Chopin-Lazkano : échos et correspondances
L'entreprise est délicate mais fort bien menée, qui consiste à faire cohabiter deux univers sonores dont l'un, celui de Ramon Lazkano, serait le reflet de l'autre, les 24 Préludes de Chopin.

Pour ce faire, le compositeur Ramon Lazkano a écrit 19 Préludes pour huit instruments (épatant Ensemble Cairn dirigé par son chef Guillaume Bourgogne) qu'il entrelace avec ceux de Chopin (joués par Maroussia Gentet) selon une libre alternance et un soin des « coutures », usant parfois de fondus-enchaînés ou misant sur les ruptures de ton.
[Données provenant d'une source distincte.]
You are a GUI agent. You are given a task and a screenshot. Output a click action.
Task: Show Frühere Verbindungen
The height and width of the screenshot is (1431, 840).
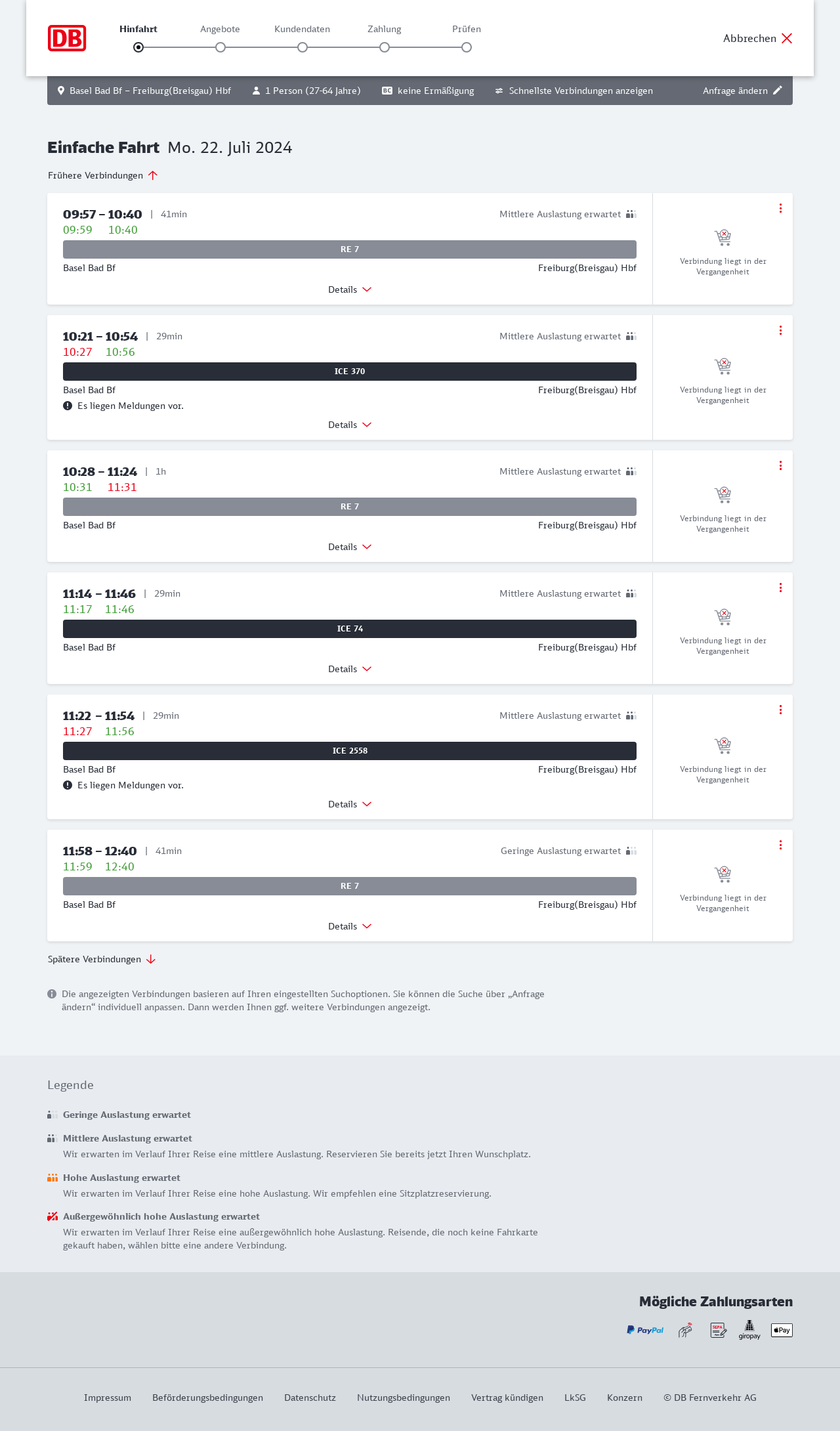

Ainsi le premier Prélude de Lazkano empiète-t-il sur les dernières mesures de son aîné (1), réamorçant le même geste rotatoire et ascendant dans une texture instrumentale qui fait basculer l'écoute dans un autre monde, avec filtrage du son et microtonalité. Précisions que l'enregistrement du piano comme celui de l'ensemble instrumental bénéficie du « mix Atmos »* pour un rendu plus fidèle de la musique de Ramon Lazkano et un passage plus fluide entre l'espace du piano et celui de l'ensemble instrumental.
Prélude : le terme est générique, désignant une pièce courte visant l'aphorisme, libre de ton et de facture, surtout lorsqu'il n'est pas suivi par une fugue. Ainsi peut-on rapprocher chacun des 24 microcosmes de Chopin (désignés par les chiffres arabes) de différents genres fréquentés par le Polonais, comme la mazurka (7), le nocturne (4, 6, 9, 15…), l'élégie (2), l'étude (3, 5, 8…) ou encore la marche (20) ; autant de profils qui vont infléchir le geste instrumental de Lazkano. Ainsi, après les circonvolutions presto de la main gauche du 3, se fait sentir le désir d'élan sur un violoncelle un rien enroué dans le II. La touche sombre de l'élégie (4) s'exaspère chez Lazkano dans le IV, où flûte basse, clarinette basse, guitare, accordéon et piano sondent « l'outrenoir » traversé de rais de lumière fulgurants. L'esprit de la danse (valse ou mazurka chez le Polonais) innerve le matériau des V et VI, deux zortzikos (danses basques) aux rythmes asymétriques et percussions sur la caisse des instruments. On peut leur associer l'énergique duo piano et guitare du XVII et le moto perpetuo du XVIII, mêlant aux petites percussions sur la caisse, les bruits de clés sur la flûte et le souffle des instrumentistes. Les sonorités de plein air dans le VIII évoquent la txalaparta et le txistu (petite flûte de la Pastorale basque) passés au crible de l'imaginaire poétique du compositeur. La césure est franche et la rupture affirmée entre le tourbillon du 14 et le tranchant de la sonorité qui amorce le VII, une marche avec « clairon » et raideur militaire, qui ne vont pas sans humour. La dernière note du 12 est tenue et amplifiée dans le IX, « nocturne » de toute beauté où bisbigliandi et multiphoniques génèrent une matière fragile et minérale qu'aime travailler Lazkano. La pulsation régulière dans le registre grave du piano est réinvestie dans le XII qui se fait l'écho déformé du nocturne 17, avec les flatterzunge atones de la flûte. Entre l'éloquence du 18 et le tourbillon du 19, c'est le mystère de l'instant que capte Lazkano dans le XIV où s'étirent les sonorités dans un temps long et suspendu. S'entendent des échos de la « marche funèbre » du 20 dans le XV, musique à l'os, âpre et sauvage, où émergent les voix laryngées des violoncelle et clarinette basse. Quasi orchestral, le dernier prélude de Lazkano réunit les huit instruments et multiplie les citations furtives, charriées par une matière mouvante où parvient à s'inscrire chacune des sonorités instrumentales.
Relié au XIX par une note commune, s'amorce le dernier Prélude de Chopin, dans l'élan virtuose du geste instrumental. Maroussia Gentet a choisi de jouer sur le piano à queue Opus 102 de Stephen Paulello, un instrument dont les cordes sont terminées par des agrafes et non des sillets, générant un autre système de vibration sonore. Les cordes de l'instrument sont parallèles et le clavier s'enrichit d'une quinte supplémentaire dans le grave. Si l'égalité du toucher n'est pas toujours optimale sous les doigts de la pianiste (2 et 16), les sonorités qu'elle tire de l'instrument, la profondeur du jeu (20) et l'enveloppe chaleureuse du son qu'elle sait trouver, dans les moments de fulgurance (12 et 24) comme dans l'intimité du sospiro (4) restituent dans le détail toutes les facettes de la psyché qui s'exposent dans ce joyau du répertoire pianistique auquel répond sans faillir la voix singulière de Lazkano.